### SOURCE DOCUMENT
◇ ◇ ◇

Sometimes I took two steps forward then had to take one step back, but at other times I took one step forward and two back. Don’t waste time the way that I did - use my experiences to your advantage. Once you have a grasp of the basics, you can actually begin to put your cook book publishing and marketing plans into action.

Of course, a cook book has special challenges that other books may not have. Your primary goal is to give people unique, delicious recipes that they can create successfully in their own homes. That means that you have to measure exactly and your instructions must be clear and simple. You will have to test each recipe over and over until it turns out perfectly every time, then you will have to enlist other people to prepare those recipes independently of you. No matter what their comments, you must take the critiques of your testers seriously because if they do not achieve great results the chances are very good that your customers will be unhappy with their “flops”. Finally, it is a good idea to have the recipes tested by a professional home economist or other food expert.

Depending on the focus of your cook book, you might want to include nutrition information such as calories and fat content. Fortunately, there is now computer software that will do the calculations for you. You must also provide an index at the back of the book, and thankfully, software is available for this chore also.

Food photography is a special challenge of its own, requiring many tricks to make good look appealing. A good food photographer is a vital part of your cook book publishing team. Great attention must be paid to every minute detail, down to the grains of pepper in a dish and to the bubbles on top of a cup of coffee. Each photograph can require four hours of shooting time, if not more, so plan adequate time for the photo shoot.

The services of a food stylist are very helpful, but with research you can do a great deal of the food styling yourself. Find as many books as you can on the subject and practice in advance of the photo shoot. I learned simple tricks like:

sticking sandpaper to the plate to prevent food from slipping

using whipped icing or shaving cream in place of ice cream or whipped cream

placing a shot glass under a very thickly cut slice of lemon to prevent the lemon from absorbing the liquid underneath

using beef bouillon in place of “coffee”

◇ ◇ ◇

### DATASET ROWS
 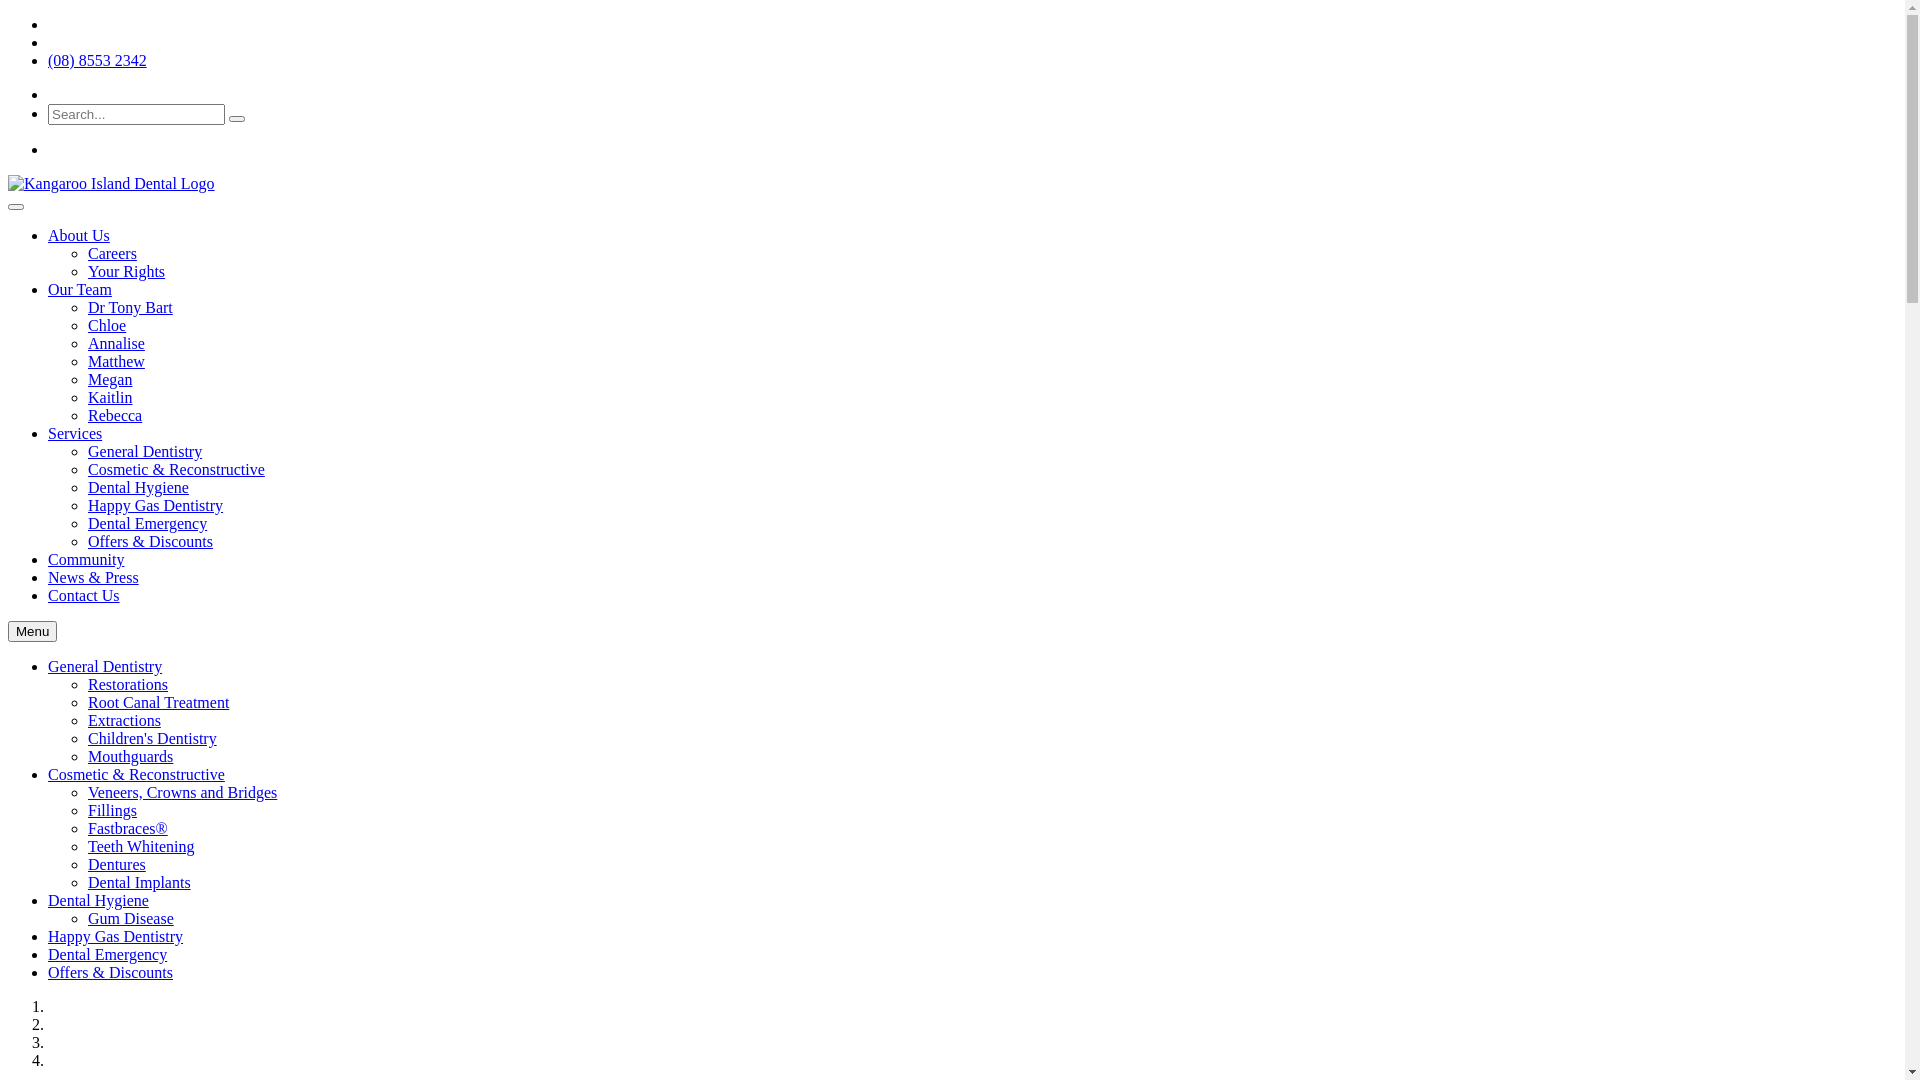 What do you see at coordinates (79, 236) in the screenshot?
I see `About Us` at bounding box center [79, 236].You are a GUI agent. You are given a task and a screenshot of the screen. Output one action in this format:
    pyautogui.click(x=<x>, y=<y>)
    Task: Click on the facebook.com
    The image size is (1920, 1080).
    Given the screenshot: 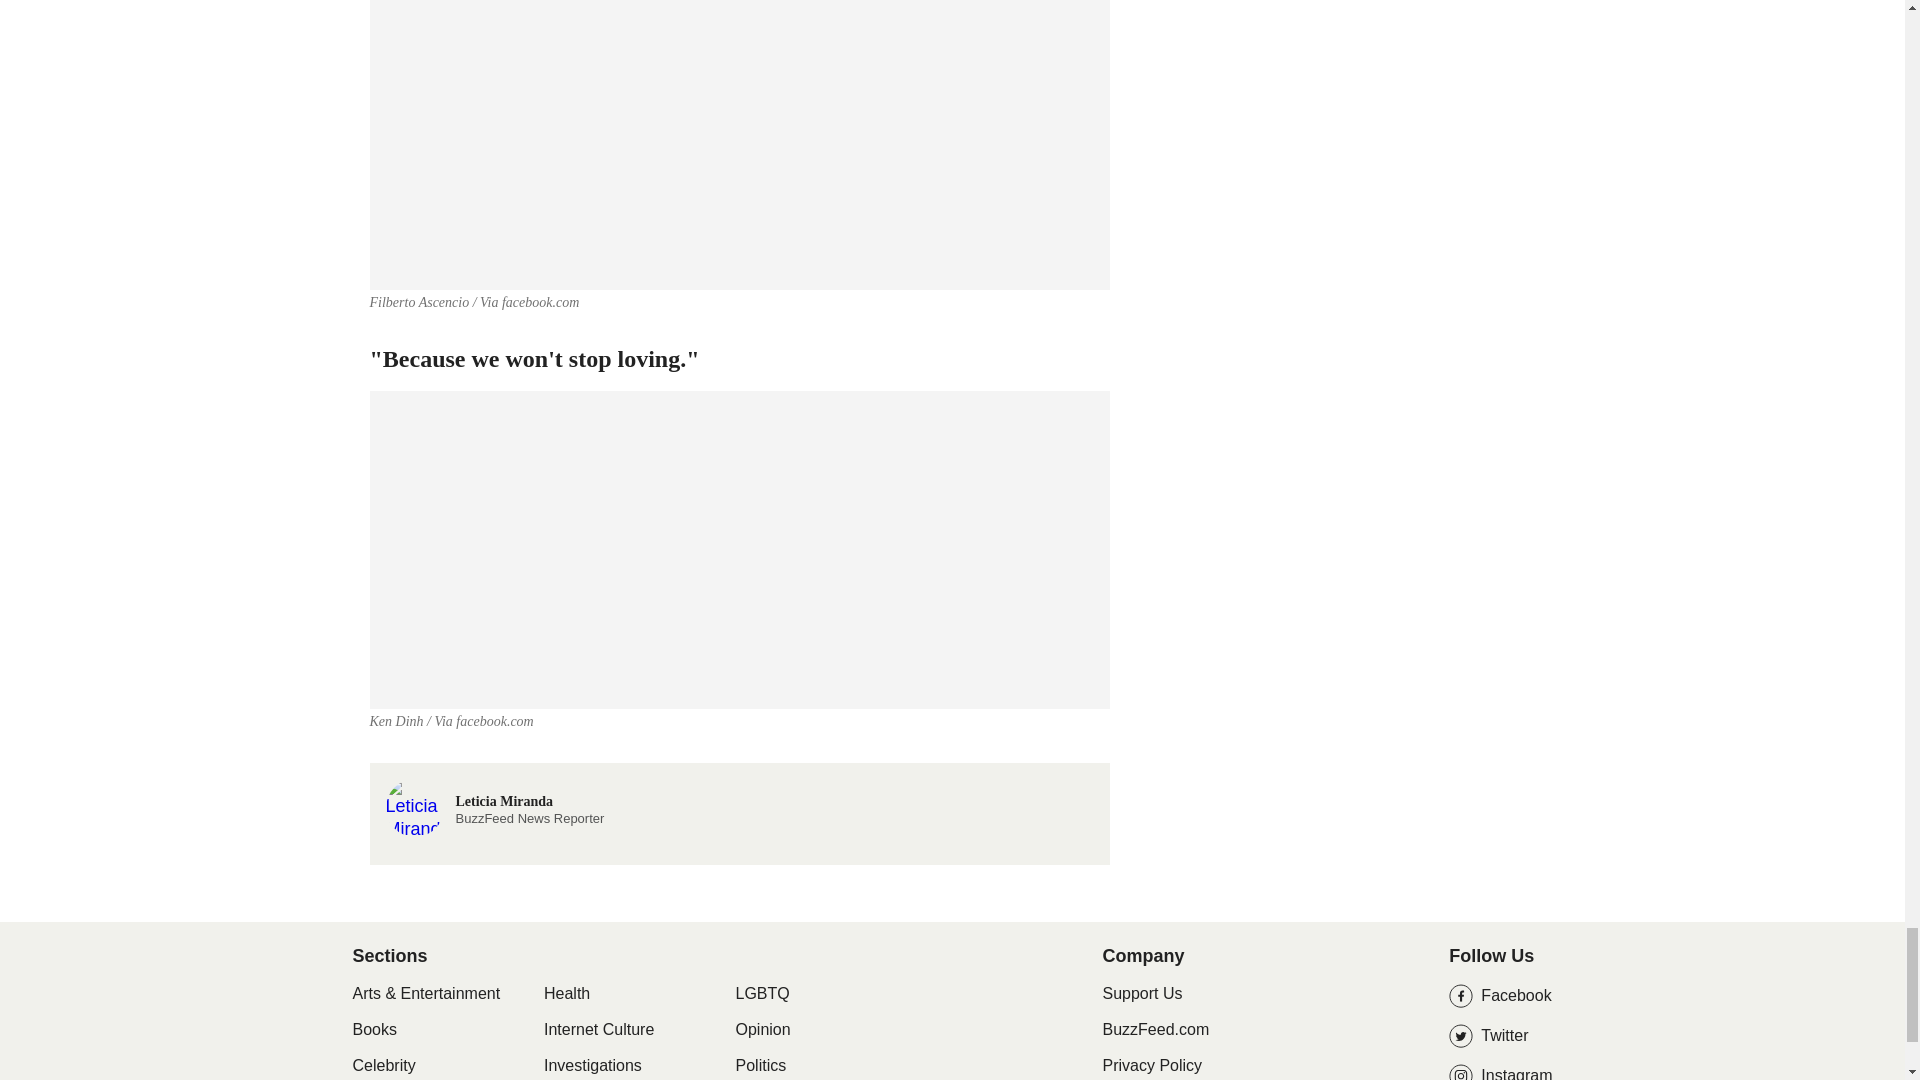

◇ ◇ ◇

In the cook book passage, take everything between "Depending on the" and "for the photo shoot.", inclusive, and write it out with "software" swapped for "programs".

Depending on the focus of your cook book, you might want to include nutrition information such as calories and fat content. Fortunately, there is now computer programs that will do the calculations for you. You must also provide an index at the back of the book, and thankfully, programs is available for this chore also.

Food photography is a special challenge of its own, requiring many tricks to make good look appealing. A good food photographer is a vital part of your cook book publishing team. Great attention must be paid to every minute detail, down to the grains of pepper in a dish and to the bubbles on top of a cup of coffee. Each photograph can require four hours of shooting time, if not more, so plan adequate time for the photo shoot.